» Exercise goal
Please filter the entries and return only the lines that include "bold".

Dataset items
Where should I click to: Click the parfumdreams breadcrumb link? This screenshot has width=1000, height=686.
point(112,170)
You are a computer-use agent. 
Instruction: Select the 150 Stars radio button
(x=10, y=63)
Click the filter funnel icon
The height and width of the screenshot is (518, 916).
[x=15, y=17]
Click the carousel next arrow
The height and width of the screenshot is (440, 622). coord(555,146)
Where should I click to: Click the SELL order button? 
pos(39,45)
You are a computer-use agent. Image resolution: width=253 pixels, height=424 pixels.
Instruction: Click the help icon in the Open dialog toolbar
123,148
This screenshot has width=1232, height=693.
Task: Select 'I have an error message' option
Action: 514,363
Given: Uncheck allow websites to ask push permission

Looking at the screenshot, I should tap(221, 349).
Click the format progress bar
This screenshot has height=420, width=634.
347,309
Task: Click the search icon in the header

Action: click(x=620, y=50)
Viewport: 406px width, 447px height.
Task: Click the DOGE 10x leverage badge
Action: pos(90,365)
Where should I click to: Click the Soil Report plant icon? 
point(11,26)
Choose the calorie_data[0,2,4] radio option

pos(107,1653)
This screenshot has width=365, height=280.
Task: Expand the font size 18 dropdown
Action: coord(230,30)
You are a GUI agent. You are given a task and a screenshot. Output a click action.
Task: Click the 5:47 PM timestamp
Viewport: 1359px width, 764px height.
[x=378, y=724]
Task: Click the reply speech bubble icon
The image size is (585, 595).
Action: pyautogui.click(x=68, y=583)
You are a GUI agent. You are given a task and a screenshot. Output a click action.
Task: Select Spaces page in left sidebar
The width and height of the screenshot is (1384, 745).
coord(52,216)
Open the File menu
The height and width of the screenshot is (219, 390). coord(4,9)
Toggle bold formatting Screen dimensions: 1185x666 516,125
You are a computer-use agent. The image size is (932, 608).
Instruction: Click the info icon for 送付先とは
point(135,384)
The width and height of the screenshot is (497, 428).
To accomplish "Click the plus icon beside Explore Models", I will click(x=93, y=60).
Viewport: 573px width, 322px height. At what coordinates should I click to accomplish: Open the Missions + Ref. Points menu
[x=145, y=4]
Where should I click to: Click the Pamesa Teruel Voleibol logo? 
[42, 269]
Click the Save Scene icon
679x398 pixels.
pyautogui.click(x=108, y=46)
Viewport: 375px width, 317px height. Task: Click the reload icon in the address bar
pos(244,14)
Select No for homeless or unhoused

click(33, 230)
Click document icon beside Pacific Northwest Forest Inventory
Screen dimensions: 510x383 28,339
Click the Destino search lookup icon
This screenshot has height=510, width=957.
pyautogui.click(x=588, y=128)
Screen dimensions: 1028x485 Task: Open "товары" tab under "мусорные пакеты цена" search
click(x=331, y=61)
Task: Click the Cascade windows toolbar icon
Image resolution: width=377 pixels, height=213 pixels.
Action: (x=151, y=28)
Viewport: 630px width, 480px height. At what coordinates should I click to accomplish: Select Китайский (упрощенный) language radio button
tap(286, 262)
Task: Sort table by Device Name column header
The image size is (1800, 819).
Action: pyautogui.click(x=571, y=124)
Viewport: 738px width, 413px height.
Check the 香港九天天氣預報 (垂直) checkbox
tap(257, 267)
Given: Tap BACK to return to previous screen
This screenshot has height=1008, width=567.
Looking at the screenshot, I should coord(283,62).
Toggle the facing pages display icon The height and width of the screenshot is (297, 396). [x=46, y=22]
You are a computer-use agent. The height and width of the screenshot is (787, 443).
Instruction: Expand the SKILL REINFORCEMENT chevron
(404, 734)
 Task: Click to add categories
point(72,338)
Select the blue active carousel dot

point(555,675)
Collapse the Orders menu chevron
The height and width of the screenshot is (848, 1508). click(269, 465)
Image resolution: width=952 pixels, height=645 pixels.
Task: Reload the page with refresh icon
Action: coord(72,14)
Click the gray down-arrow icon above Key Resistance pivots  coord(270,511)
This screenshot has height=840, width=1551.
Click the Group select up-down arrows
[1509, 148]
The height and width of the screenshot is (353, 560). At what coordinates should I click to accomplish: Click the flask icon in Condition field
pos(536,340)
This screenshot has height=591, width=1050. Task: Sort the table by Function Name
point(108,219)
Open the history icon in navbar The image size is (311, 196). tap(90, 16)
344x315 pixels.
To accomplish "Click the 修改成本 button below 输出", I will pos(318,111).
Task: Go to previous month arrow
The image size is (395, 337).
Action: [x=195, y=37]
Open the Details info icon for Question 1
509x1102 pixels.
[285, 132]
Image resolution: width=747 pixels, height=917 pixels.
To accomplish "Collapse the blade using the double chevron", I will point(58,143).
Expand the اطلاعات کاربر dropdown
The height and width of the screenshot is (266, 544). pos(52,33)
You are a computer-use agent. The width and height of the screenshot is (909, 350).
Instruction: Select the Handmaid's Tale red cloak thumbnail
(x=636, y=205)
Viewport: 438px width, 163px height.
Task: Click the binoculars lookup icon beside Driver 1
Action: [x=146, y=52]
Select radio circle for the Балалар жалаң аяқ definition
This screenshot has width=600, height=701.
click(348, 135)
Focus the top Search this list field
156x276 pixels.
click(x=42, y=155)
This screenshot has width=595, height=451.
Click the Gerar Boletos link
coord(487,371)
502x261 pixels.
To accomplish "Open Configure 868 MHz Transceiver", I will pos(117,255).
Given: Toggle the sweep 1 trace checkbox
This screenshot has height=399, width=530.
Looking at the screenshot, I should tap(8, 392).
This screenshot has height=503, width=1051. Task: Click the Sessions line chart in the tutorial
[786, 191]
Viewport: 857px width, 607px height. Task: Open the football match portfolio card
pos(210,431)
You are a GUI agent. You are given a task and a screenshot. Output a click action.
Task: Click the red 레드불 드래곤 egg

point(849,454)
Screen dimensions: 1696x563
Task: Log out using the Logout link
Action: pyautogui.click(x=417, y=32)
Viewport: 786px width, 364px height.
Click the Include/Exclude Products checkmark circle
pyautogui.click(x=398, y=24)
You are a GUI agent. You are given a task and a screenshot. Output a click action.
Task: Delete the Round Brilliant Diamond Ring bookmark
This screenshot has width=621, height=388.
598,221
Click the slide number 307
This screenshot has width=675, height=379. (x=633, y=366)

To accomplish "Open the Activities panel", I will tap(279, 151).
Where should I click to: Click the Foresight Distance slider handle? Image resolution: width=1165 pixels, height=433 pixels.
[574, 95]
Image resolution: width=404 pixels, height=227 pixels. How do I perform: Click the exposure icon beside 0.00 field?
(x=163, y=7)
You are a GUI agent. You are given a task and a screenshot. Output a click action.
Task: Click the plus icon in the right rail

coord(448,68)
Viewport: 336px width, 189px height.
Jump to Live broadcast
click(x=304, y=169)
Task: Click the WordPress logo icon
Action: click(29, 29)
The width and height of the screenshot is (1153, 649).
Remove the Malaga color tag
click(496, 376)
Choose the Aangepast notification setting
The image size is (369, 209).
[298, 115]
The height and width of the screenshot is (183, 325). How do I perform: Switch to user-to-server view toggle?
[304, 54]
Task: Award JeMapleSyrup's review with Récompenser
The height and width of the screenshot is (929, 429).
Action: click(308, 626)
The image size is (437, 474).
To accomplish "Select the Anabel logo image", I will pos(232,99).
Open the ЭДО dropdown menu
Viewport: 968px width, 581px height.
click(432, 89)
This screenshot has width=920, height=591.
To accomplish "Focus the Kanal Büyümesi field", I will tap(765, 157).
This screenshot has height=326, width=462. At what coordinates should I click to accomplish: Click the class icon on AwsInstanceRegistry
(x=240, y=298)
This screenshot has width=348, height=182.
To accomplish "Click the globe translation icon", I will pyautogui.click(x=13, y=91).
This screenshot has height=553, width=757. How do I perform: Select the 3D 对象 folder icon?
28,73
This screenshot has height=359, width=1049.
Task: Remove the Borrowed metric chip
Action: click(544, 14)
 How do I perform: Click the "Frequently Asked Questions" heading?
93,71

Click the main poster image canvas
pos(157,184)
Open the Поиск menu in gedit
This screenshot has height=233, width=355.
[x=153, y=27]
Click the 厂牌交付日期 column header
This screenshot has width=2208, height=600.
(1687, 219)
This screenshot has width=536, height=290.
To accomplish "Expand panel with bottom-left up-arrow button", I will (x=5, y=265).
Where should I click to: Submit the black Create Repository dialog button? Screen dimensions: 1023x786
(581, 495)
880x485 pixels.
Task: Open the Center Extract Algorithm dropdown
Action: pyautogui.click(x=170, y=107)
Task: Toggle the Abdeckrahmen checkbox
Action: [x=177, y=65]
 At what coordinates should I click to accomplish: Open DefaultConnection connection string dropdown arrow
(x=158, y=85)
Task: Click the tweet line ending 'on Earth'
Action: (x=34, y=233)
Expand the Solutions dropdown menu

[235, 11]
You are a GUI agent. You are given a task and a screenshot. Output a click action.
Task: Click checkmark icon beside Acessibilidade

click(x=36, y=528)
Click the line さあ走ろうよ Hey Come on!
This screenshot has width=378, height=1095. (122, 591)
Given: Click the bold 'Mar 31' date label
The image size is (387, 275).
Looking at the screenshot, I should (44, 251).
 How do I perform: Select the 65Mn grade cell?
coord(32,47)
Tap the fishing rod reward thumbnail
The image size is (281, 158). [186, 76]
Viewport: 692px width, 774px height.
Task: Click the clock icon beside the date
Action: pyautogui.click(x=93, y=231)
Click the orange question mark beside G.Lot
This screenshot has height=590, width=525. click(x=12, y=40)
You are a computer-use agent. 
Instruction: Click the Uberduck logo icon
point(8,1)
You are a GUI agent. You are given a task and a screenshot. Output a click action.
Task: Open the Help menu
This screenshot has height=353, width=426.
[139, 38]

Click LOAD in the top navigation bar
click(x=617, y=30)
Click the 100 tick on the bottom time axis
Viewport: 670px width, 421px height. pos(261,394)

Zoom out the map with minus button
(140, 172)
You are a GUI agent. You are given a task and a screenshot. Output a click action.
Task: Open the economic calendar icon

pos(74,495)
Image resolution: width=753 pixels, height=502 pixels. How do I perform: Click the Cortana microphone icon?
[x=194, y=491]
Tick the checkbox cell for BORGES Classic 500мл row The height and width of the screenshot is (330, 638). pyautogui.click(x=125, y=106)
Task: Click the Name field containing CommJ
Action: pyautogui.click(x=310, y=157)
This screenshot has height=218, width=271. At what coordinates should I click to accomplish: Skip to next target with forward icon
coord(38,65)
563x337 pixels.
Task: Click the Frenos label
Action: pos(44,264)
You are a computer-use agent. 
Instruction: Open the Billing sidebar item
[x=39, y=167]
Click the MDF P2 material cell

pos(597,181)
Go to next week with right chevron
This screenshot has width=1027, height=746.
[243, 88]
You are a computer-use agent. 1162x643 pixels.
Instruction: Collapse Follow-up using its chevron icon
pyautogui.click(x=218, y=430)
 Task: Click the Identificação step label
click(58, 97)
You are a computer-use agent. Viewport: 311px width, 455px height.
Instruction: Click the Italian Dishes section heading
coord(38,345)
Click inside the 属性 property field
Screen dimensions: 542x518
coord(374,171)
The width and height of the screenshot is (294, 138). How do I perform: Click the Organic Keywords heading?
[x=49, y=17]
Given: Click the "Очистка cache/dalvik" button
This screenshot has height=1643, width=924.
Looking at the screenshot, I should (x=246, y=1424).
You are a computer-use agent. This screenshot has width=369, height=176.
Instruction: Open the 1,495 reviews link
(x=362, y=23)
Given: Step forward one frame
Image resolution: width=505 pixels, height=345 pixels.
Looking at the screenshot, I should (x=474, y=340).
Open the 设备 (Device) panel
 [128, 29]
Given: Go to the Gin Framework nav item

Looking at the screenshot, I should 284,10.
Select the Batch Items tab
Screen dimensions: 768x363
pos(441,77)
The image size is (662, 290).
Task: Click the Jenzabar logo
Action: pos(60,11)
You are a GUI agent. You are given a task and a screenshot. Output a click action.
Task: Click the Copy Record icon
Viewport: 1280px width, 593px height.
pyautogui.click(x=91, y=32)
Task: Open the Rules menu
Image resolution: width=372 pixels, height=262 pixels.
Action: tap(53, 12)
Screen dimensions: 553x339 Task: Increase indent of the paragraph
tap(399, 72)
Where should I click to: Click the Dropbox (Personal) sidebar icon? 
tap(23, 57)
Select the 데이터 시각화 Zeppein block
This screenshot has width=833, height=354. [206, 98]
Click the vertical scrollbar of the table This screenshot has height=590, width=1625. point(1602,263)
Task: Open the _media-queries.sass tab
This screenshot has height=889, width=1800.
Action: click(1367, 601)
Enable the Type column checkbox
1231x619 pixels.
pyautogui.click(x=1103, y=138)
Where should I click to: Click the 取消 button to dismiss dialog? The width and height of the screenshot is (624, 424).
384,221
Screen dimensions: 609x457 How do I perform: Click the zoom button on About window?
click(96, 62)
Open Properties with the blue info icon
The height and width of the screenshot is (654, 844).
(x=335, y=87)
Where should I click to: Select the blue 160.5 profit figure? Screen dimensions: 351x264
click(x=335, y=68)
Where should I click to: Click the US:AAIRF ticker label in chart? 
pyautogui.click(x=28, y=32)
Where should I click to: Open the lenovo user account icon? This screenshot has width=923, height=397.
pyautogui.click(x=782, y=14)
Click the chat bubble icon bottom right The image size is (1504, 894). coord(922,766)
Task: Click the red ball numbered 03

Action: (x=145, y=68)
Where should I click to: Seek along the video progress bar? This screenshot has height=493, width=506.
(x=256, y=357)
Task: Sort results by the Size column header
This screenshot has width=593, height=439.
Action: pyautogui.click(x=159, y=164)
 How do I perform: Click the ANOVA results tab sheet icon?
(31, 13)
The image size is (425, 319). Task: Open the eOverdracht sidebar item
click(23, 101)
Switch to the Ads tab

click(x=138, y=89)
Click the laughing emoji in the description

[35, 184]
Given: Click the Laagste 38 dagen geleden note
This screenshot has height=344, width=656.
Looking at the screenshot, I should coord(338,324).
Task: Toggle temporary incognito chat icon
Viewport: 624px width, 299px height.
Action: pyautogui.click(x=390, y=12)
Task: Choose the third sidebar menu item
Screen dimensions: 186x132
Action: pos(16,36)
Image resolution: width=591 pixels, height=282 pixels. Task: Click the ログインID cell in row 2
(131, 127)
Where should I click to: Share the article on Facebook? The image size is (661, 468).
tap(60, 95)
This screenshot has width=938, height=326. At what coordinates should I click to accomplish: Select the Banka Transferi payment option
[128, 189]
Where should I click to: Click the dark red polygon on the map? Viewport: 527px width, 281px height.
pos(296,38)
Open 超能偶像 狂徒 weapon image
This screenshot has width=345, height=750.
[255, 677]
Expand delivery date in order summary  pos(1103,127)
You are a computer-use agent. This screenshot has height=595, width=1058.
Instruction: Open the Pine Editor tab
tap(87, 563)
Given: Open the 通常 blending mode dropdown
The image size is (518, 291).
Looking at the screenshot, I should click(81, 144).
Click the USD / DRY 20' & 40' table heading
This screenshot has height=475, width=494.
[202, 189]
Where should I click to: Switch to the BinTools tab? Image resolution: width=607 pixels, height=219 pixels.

» Solution to this exercise
Toggle bold formatting Screen dimensions: 1185x666 516,125
Given: Click the bold 'Mar 31' date label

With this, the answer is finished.